## WORK REQUIRED:
Entries follow. Give back exactly the lines starting at the one containing "Given: Click the" and ending at the one containing "Click See Profile", and no other lines.

## RECORDS PROVIDED:
• • • •

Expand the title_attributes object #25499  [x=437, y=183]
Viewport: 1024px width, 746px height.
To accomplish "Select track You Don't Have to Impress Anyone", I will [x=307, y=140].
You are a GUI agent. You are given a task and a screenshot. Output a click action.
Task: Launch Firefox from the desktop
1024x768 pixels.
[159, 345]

• • • •

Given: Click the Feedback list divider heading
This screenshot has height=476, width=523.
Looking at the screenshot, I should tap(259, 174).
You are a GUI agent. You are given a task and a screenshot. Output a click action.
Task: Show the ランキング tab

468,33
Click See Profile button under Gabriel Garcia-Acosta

• • • •

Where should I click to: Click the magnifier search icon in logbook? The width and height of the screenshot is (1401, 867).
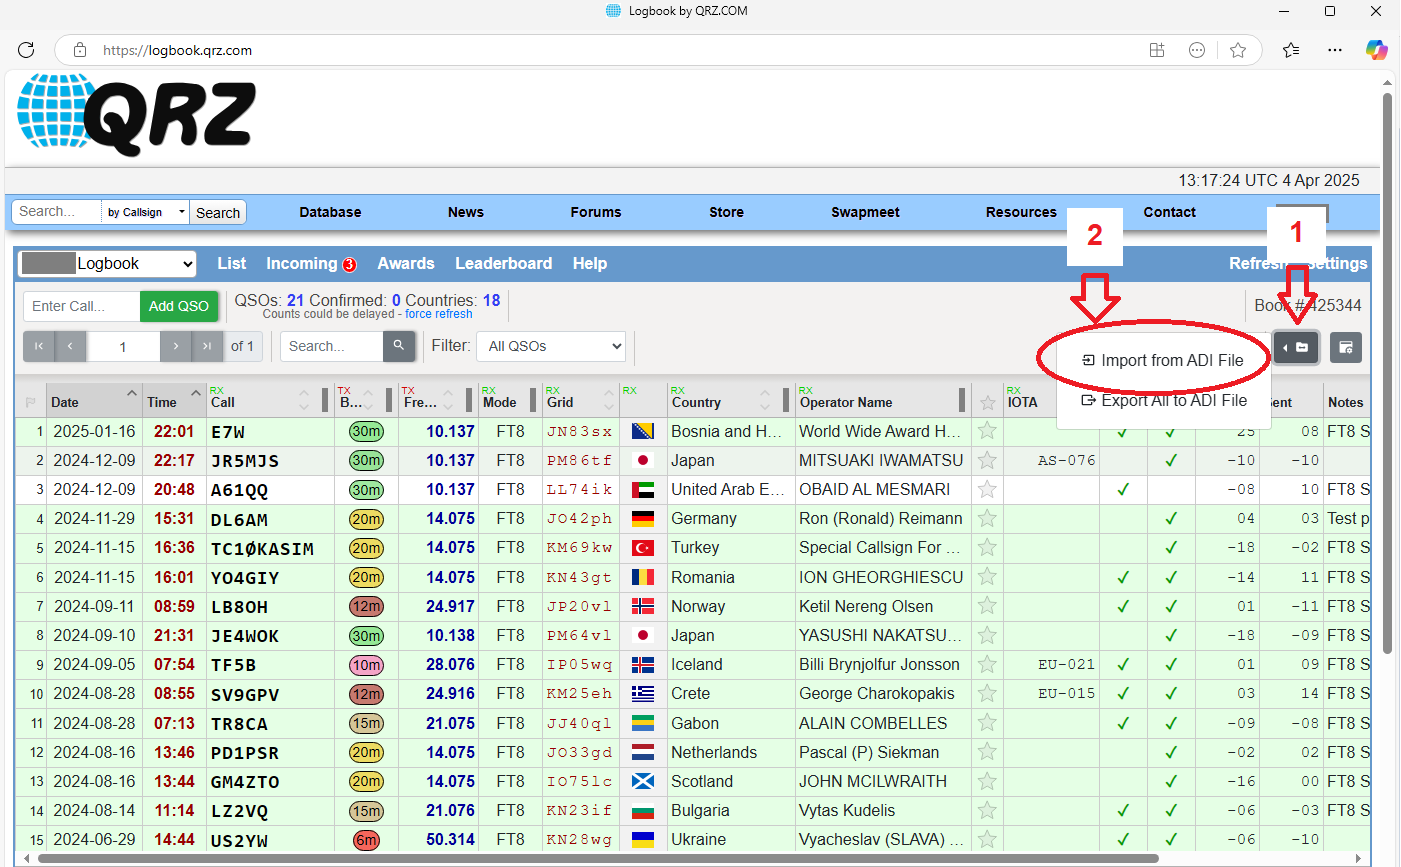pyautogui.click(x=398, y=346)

• • • •

## REPLY:
Given: Click the Feedback list divider heading
This screenshot has height=476, width=523.
Looking at the screenshot, I should tap(259, 174).
You are a GUI agent. You are given a task and a screenshot. Output a click action.
Task: Show the ランキング tab

468,33
Click See Profile button under Gabriel Garcia-Acosta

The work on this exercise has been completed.